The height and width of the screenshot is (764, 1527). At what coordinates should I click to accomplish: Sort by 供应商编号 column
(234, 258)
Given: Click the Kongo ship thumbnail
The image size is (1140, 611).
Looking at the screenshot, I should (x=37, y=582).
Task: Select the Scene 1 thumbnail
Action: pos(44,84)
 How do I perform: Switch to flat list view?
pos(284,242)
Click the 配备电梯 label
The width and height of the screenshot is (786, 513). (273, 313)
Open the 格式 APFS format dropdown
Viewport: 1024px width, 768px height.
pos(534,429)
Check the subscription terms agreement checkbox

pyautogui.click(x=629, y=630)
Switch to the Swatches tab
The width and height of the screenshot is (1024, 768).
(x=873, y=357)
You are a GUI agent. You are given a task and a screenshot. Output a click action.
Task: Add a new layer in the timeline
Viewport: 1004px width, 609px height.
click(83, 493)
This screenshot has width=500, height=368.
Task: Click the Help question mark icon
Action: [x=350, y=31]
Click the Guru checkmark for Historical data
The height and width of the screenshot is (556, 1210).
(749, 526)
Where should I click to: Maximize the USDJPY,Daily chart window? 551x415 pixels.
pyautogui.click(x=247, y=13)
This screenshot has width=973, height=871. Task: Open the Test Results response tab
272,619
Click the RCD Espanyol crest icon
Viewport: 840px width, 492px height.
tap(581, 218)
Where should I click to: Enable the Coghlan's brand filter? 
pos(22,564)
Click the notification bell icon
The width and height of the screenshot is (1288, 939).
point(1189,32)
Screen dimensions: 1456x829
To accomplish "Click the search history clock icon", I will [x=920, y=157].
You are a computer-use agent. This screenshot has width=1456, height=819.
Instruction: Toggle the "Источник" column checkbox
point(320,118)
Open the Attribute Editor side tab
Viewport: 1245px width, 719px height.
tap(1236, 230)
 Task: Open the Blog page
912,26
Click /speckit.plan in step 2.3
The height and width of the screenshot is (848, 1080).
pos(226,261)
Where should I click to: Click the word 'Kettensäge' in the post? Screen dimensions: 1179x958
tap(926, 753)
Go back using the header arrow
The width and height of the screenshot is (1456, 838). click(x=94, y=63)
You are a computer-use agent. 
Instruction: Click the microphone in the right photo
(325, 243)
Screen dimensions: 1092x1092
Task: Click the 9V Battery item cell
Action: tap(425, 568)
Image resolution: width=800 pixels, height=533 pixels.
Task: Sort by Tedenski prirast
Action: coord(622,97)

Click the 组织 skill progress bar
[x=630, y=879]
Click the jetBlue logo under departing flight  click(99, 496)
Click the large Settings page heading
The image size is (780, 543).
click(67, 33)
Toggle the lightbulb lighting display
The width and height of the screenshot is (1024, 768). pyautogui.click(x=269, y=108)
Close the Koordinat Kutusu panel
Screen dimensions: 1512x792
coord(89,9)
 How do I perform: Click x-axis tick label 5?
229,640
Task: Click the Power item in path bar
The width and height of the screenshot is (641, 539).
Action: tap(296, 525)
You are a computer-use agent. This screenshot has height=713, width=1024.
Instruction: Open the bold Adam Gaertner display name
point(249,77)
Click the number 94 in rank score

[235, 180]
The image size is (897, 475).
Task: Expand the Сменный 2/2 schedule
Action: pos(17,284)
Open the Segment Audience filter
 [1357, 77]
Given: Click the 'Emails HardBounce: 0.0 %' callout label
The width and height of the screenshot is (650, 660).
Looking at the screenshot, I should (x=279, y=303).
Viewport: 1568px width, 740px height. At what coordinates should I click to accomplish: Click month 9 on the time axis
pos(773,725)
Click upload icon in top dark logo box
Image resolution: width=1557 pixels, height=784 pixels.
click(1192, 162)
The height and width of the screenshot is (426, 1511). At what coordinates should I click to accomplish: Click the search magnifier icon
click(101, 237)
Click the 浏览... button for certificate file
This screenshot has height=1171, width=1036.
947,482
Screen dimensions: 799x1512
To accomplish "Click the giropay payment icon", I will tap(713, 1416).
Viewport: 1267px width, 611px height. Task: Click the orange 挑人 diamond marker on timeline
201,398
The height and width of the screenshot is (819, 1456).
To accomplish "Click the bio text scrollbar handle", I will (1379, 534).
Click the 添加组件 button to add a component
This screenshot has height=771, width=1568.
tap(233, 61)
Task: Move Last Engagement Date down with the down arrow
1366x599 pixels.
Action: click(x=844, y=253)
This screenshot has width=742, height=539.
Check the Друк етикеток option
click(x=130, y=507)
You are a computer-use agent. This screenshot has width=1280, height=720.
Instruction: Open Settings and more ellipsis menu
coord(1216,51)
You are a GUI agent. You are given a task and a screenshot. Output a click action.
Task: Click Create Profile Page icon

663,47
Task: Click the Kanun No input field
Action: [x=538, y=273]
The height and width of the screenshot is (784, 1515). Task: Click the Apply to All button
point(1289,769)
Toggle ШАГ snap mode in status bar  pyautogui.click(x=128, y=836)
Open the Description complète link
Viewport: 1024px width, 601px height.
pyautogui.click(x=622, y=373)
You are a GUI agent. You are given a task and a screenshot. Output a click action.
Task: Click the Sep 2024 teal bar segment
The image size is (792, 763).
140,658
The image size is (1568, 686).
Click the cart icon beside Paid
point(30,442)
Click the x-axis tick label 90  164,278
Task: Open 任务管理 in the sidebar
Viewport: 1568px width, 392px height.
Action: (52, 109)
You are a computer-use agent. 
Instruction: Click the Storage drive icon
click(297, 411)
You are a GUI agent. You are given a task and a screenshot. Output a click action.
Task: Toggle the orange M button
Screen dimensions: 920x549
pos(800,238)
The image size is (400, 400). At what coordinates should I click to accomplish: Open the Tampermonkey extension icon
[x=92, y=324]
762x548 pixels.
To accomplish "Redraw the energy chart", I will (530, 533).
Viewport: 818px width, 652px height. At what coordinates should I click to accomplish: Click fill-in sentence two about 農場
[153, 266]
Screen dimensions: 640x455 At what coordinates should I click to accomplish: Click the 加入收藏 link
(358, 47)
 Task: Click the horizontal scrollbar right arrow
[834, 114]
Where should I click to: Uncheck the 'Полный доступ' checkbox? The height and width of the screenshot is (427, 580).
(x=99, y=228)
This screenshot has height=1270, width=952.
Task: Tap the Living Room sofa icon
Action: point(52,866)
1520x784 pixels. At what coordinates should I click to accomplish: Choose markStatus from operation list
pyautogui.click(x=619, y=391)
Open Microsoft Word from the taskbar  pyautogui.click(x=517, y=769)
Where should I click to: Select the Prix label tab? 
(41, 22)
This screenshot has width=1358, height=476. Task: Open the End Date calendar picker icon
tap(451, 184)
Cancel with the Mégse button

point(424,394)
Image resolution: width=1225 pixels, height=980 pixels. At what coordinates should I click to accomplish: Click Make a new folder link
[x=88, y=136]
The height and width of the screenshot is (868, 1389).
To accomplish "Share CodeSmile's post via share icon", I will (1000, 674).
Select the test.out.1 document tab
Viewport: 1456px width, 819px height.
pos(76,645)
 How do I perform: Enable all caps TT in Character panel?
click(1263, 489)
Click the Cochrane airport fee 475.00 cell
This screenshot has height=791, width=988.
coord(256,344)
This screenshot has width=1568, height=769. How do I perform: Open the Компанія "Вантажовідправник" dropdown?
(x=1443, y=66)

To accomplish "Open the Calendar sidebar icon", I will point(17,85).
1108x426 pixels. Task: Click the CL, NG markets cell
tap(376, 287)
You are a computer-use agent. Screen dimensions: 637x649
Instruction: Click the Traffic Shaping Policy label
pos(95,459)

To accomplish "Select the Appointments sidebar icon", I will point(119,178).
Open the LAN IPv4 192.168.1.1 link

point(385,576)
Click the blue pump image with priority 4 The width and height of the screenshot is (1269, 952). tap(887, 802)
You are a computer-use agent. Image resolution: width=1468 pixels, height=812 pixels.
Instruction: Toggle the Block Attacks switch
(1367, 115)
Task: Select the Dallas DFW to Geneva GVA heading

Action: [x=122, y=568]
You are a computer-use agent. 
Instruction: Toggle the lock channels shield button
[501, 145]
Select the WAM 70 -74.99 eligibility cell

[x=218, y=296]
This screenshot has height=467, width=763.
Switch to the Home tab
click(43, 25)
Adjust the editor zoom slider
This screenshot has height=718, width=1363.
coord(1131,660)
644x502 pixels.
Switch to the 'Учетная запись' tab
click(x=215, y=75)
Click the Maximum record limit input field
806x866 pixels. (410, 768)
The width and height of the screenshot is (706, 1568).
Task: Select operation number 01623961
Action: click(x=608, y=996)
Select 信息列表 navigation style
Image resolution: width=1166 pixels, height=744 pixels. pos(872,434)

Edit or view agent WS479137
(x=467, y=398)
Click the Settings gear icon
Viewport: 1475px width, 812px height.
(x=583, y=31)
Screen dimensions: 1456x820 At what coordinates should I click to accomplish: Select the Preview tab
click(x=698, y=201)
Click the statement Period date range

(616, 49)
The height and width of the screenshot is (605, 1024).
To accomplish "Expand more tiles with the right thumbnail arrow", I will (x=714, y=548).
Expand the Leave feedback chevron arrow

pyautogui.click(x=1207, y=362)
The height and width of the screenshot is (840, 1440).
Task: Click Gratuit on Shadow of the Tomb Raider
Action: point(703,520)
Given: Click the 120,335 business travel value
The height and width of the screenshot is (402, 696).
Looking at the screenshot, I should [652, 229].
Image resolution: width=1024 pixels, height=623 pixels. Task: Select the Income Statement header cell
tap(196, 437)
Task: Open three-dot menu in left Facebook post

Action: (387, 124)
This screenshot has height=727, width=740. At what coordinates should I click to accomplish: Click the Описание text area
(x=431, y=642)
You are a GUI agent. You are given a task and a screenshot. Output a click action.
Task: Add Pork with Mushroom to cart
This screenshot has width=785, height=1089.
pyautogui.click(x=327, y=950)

▶ [GIVEN INSTRUCTION]: Please lay out the records as a Markdown table with columns No. and Text. Begin at the line that contains "Where should I click to: Select", stop after the line that contains "pos(76,645)", and leave out blank lines.

▶ [COMPLETED EXERCISE]:
| No. | Text |
|---|---|
| 1 | Where should I click to: Select the Prix label tab?  |
| 2 | (41, 22) |
| 3 | This screenshot has width=1358, height=476. Task: Open the End Date calendar picker icon |
| 4 | tap(451, 184) |
| 5 | Cancel with the Mégse button |
| 6 | point(424,394) |
| 7 | Image resolution: width=1225 pixels, height=980 pixels. At what coordinates should I click to accomplish: Click Make a new folder link |
| 8 | [x=88, y=136] |
| 9 | The height and width of the screenshot is (868, 1389). |
| 10 | To accomplish "Share CodeSmile's post via share icon", I will (1000, 674). |
| 11 | Select the test.out.1 document tab |
| 12 | Viewport: 1456px width, 819px height. |
| 13 | pos(76,645) |